* **Given passage**:
That model should have been considered by Allied Irish Banks.

I do not like the sound of that at all.

I did not think the Minister would. One of his blind spots is that he can look only in one direction and that is west.

There is a presumption that safety and profitability are somehow at odds. The idea that companies can be tempted to cut corners on safety in order to maximise profitability is an old fashioned socialist vision of how capitalism operates. While it does happen, and the consultants that reported on the Raglan House explosion, Cremer and Warner, are one of the world's most eminent chemical engineering consultants, profitability and safety are mutually supportive. In the area I am familiar with which is related to natural gas and which is the chemical industry, those companies which have been most progressive, radical and innovative in the area of safety investment and safety auditing, the whole area of loss prevention, with new insight into expanding safety, into the concept of loss prevention, have all been amongst the most successful in terms of wealth creation over the last 20 years. ICI, DOW, Shell, any of the major multi-nationals have demonstrated something that people should begin to appreciate, that is, that a company who run a very effective safety policy are of necessity an efficient company. They are an efficient company because every person understands what the company are doing, everybody knows who they are accountable to, everybody to whom somebody is accountable knows clearly what he is responsible for. It is all these factors, training, accountability, responsibility, which make a company safe.

The reason Dublin Gas ended up being unsafe was because of poor management, poor technical expertise, poor training, poor planning and poor organisation. All of these areas are the responsibility of management. If BGE can introduce those skills at management level the inevitable result will be an upgrading of safety. Safety is a narrower concept than the whole idea of loss prevention. Loss prevention is not just a question of avoiding explosions. It is a question of minimising risks of explosions, damage to people, damage to the environment, etc. The two things are mutually supportive. An efficient company are a safe company. The idea that in any major utility which uses anything like natural gas there can be some short cut to profitability while avoiding the optimisation of safety, is totally false.

I welcome the Bill. Can the Minister tell me what proportion of Dublin natural gas consumption is actually consumed by the Electricity Supply Board in Dublin? I am interested in whether the ESB are either the largest or one of the largest consumers of gas. I have a notion that they consume a huge proportion of the total natural gas consumed in Dublin.

* **Items**:
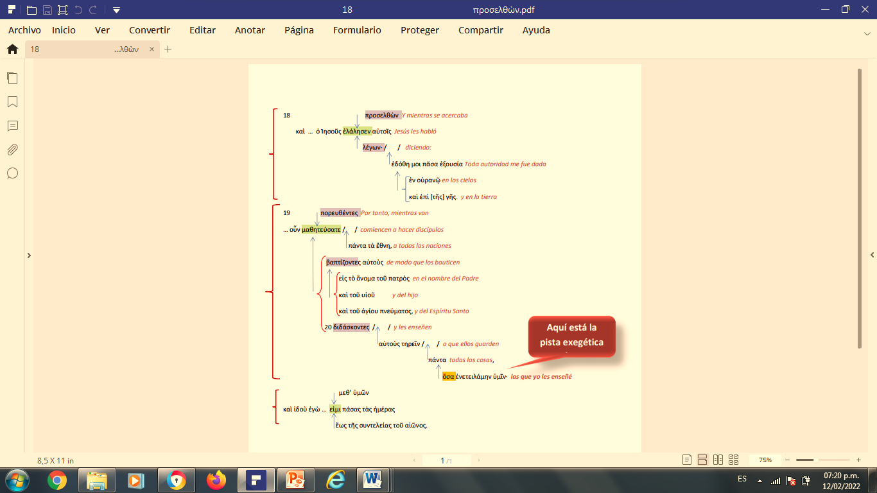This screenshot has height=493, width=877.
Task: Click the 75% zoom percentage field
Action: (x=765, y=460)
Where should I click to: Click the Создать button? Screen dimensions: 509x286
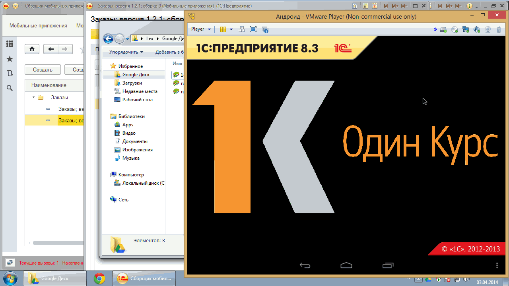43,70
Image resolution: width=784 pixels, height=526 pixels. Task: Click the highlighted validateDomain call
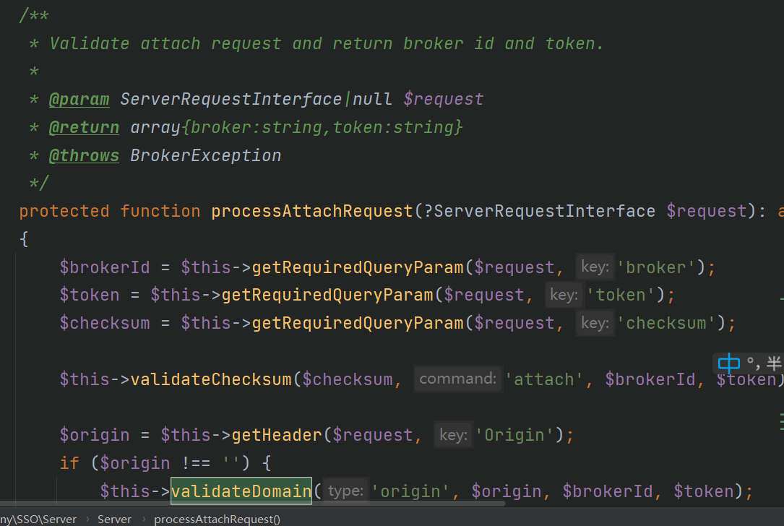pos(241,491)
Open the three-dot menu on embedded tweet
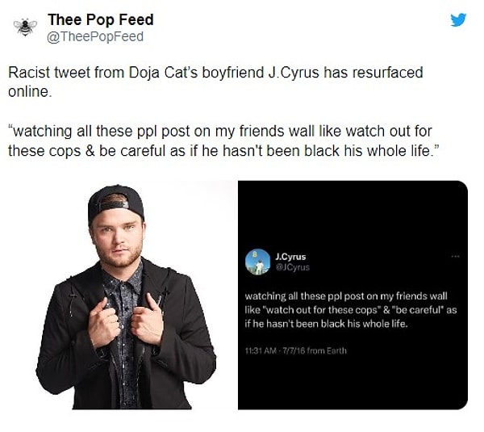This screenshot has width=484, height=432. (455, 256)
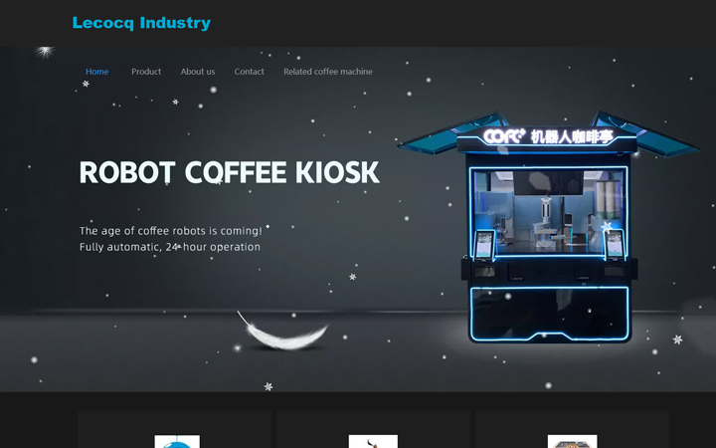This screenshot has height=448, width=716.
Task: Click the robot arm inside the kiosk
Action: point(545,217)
==
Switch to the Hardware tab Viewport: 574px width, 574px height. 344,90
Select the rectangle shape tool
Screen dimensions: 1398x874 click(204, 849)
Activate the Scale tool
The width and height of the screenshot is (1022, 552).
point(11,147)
--
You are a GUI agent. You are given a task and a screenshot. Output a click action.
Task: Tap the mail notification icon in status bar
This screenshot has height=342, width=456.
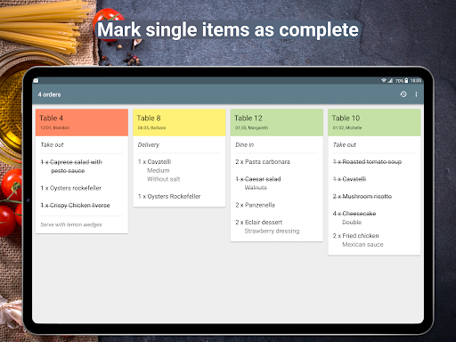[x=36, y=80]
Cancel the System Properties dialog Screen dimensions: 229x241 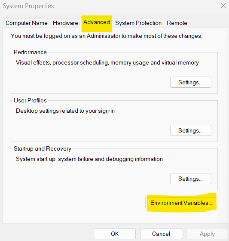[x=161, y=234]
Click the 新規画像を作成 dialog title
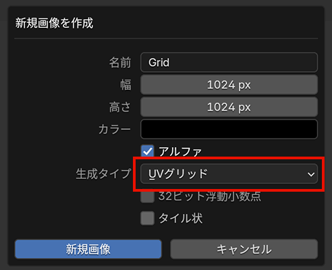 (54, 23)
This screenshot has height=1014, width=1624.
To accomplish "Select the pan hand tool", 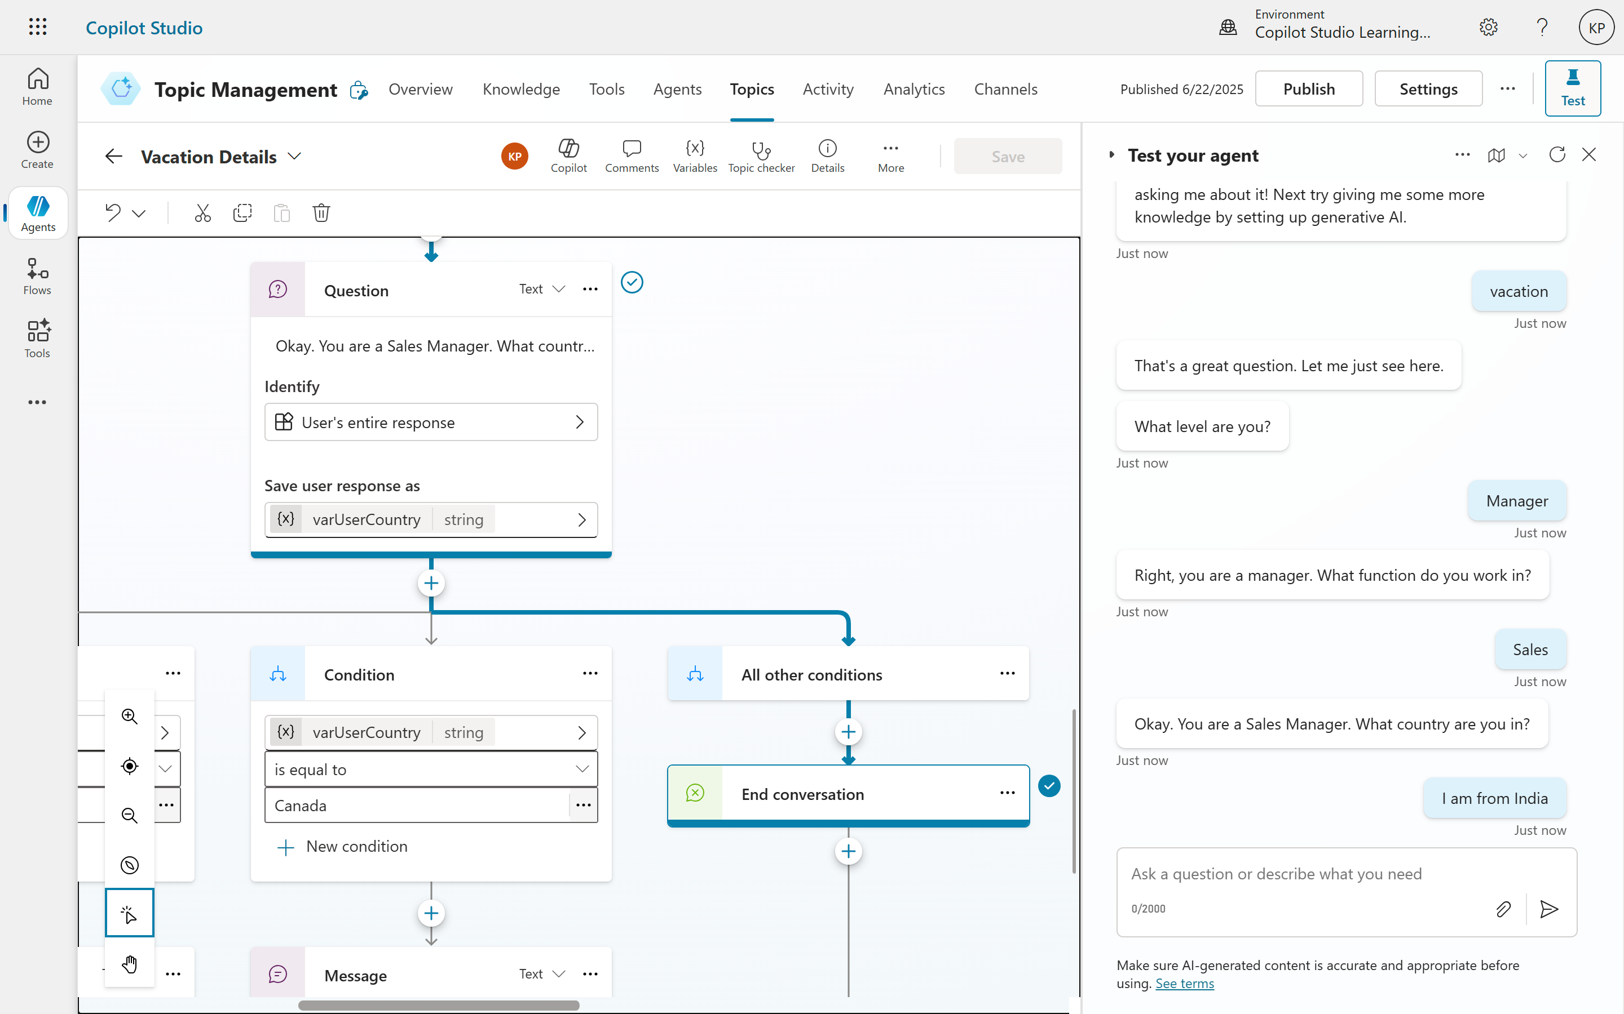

* **Work to do**:
Can you reproduce the passage on gas safety word for word, beginning at the words "I welcome the" and stopping after "consumed in Dublin."?

* **Expected answer**:
I welcome the Bill. Can the Minister tell me what proportion of Dublin natural gas consumption is actually consumed by the Electricity Supply Board in Dublin? I am interested in whether the ESB are either the largest or one of the largest consumers of gas. I have a notion that they consume a huge proportion of the total natural gas consumed in Dublin.